TO DO: Take the lines from the line containing "This screenshot has height=953, width=1445." through the end of the entries and output them exactly, with no pictures and nothing more.

(Stored data entries)

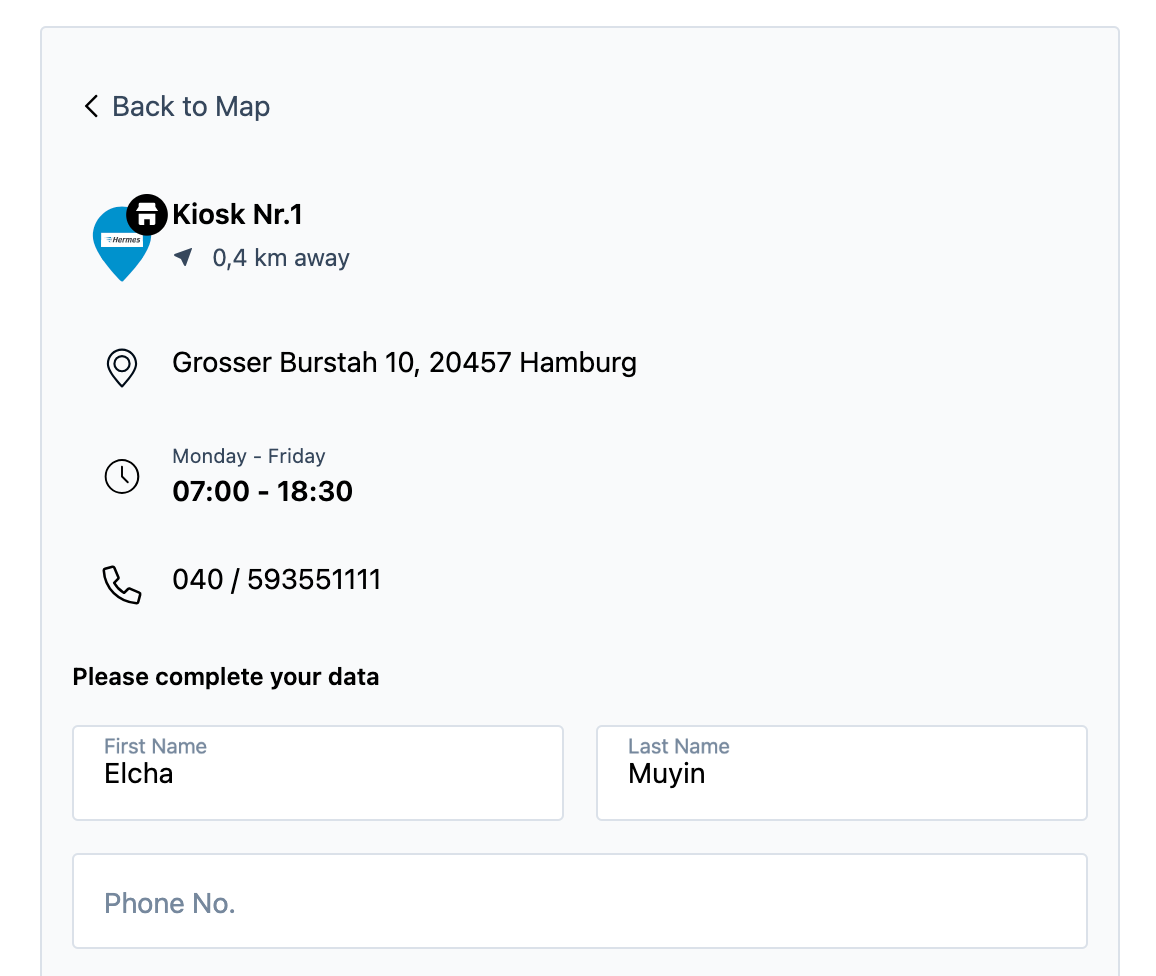Image resolution: width=1156 pixels, height=976 pixels.
Task: Click into the Phone No. input field
Action: pyautogui.click(x=579, y=901)
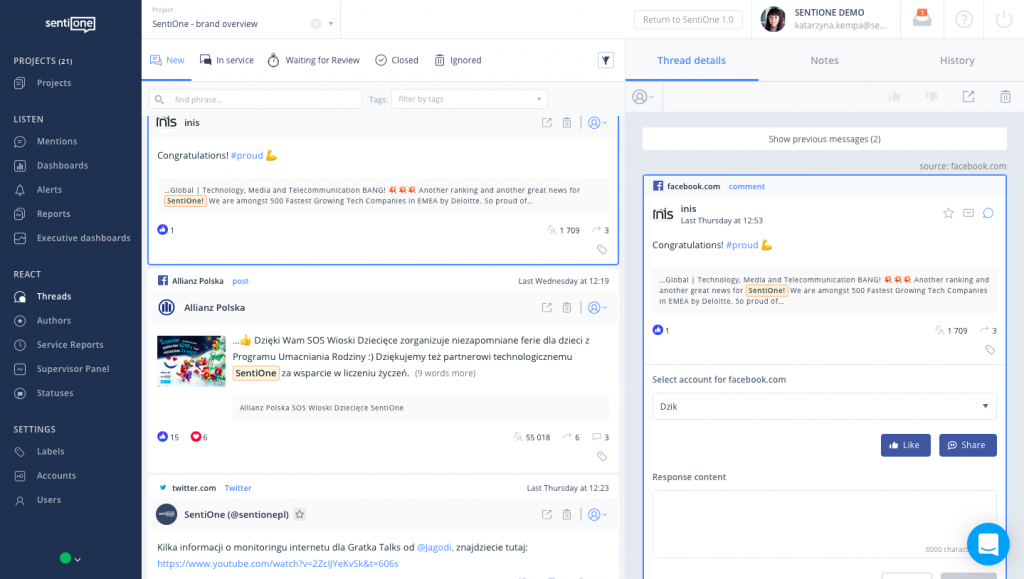The height and width of the screenshot is (579, 1024).
Task: Click Show previous messages button
Action: (x=824, y=139)
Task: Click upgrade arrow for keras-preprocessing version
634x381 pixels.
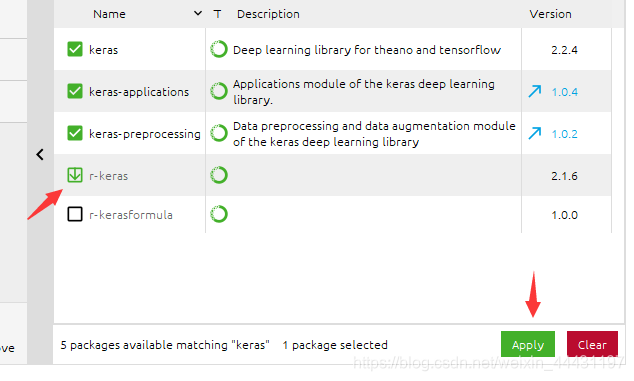Action: 535,133
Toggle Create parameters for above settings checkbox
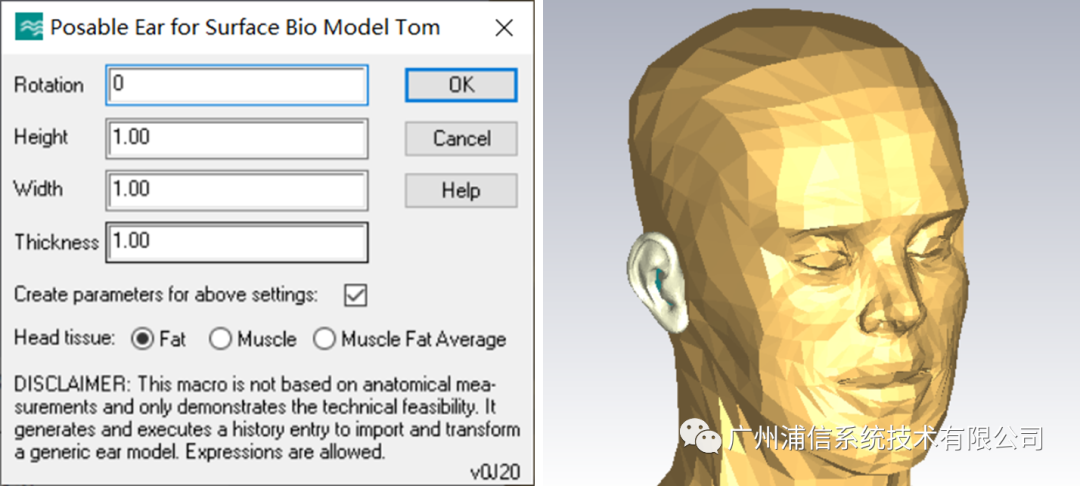 [355, 295]
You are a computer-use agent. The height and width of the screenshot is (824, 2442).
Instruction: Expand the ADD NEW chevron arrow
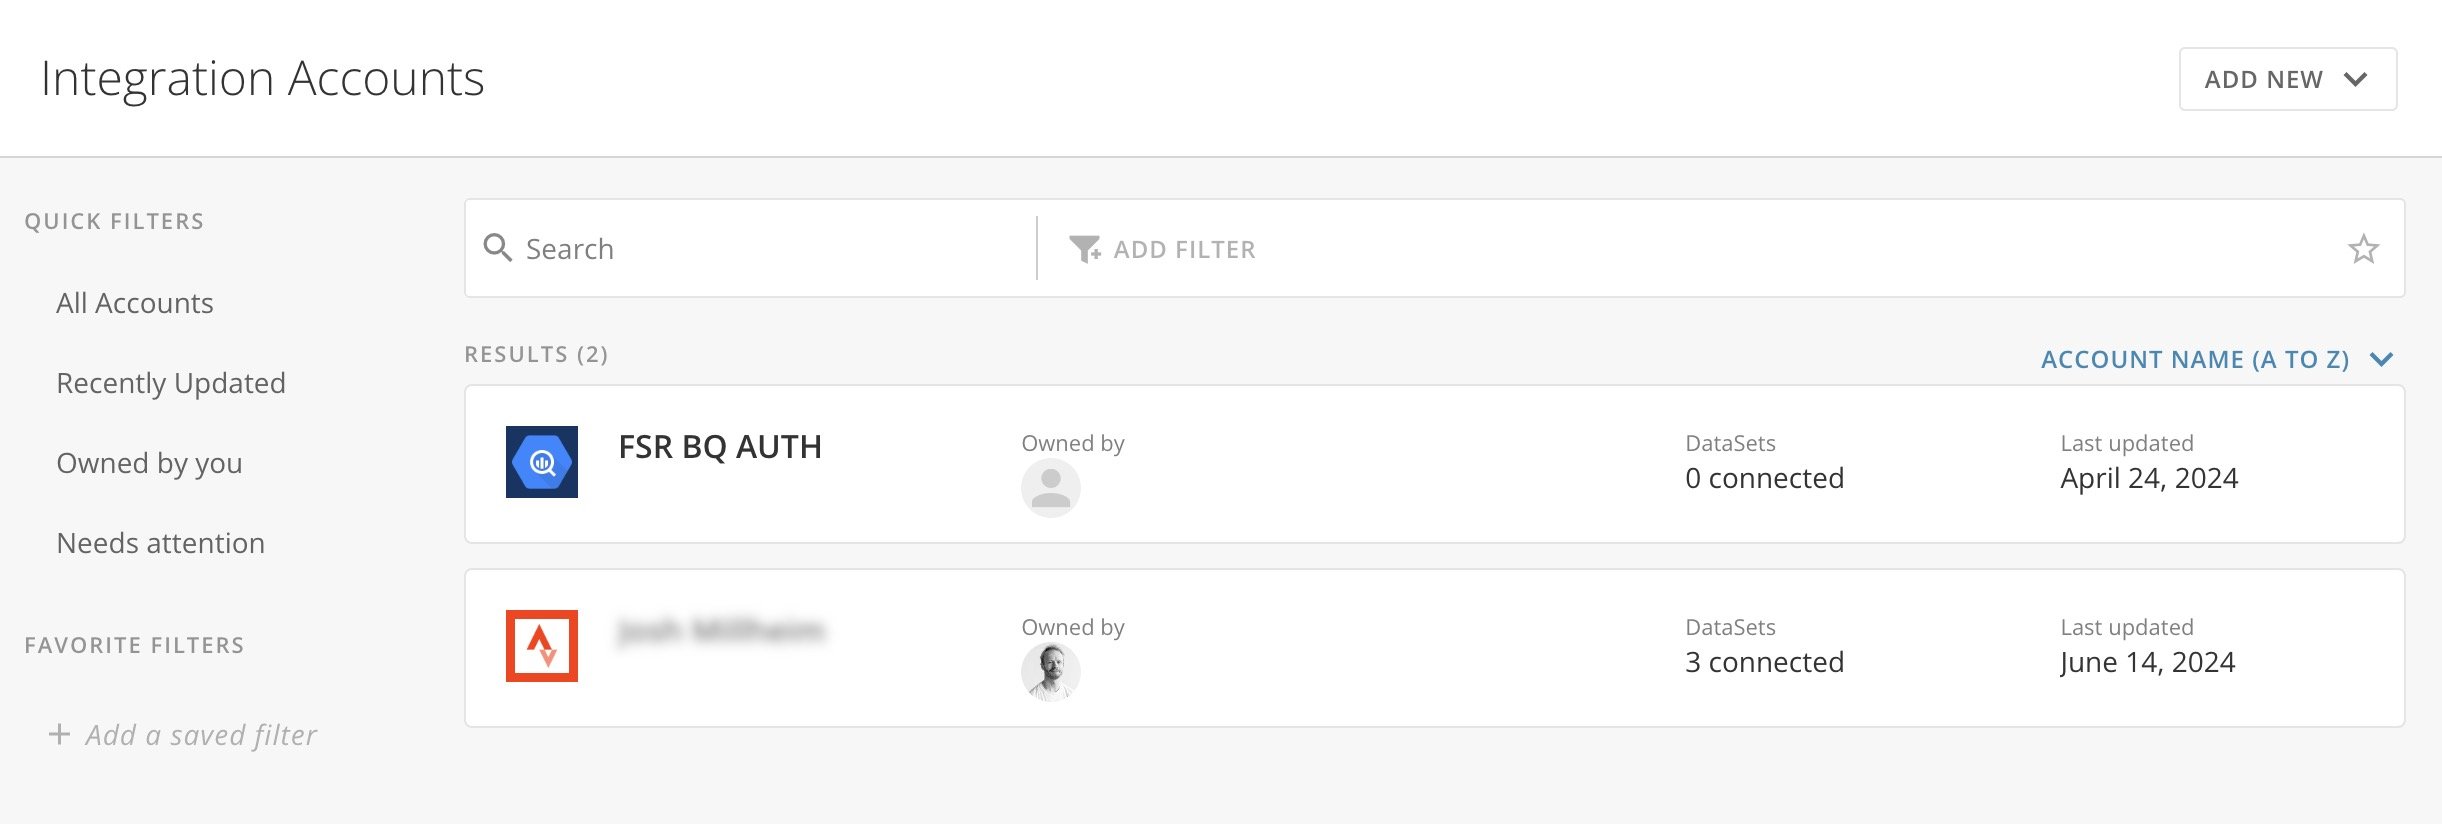coord(2356,79)
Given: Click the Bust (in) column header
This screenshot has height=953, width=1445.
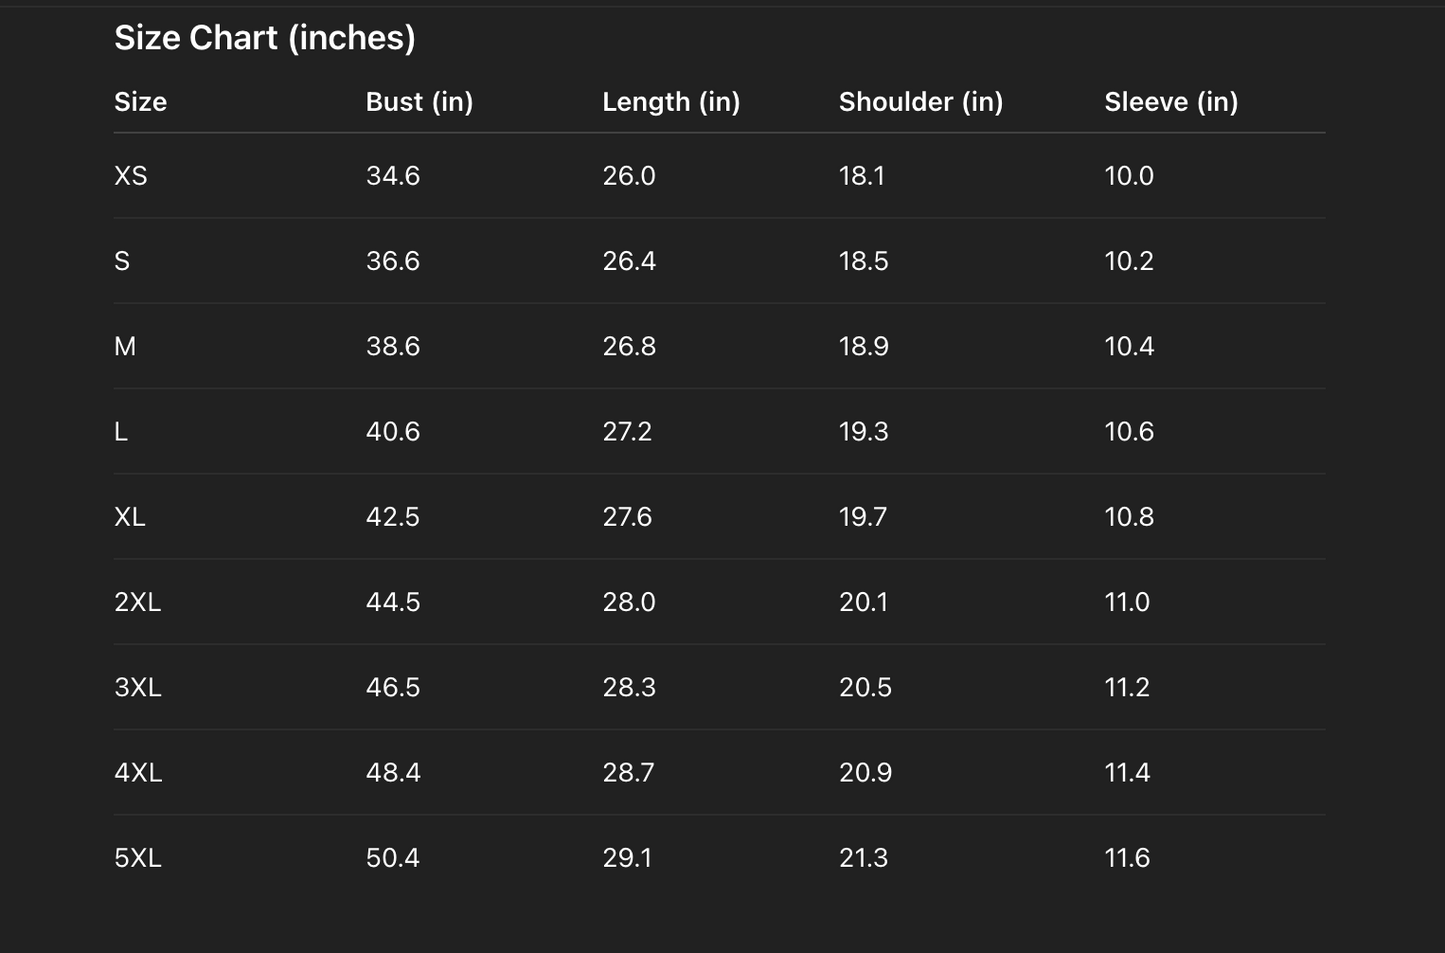Looking at the screenshot, I should (419, 102).
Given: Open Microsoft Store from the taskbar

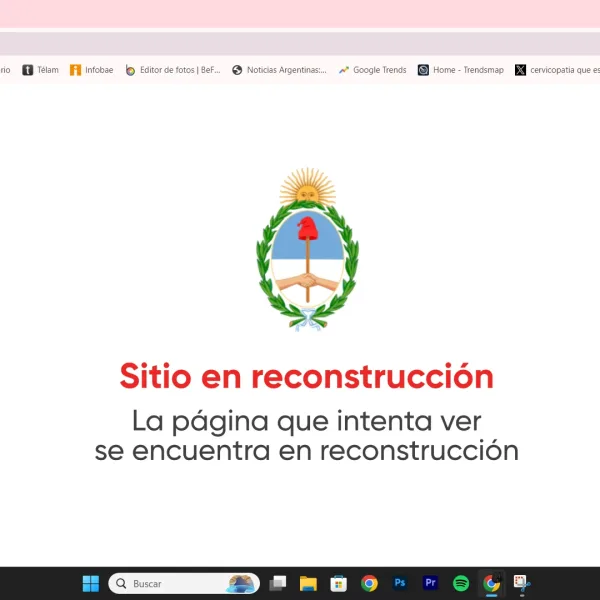Looking at the screenshot, I should (x=339, y=583).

REPLY TO THE EXERCISE:
This screenshot has height=953, width=1445.
Looking at the screenshot, I should (419, 102).
Given: Open Microsoft Store from the taskbar

Looking at the screenshot, I should (x=339, y=583).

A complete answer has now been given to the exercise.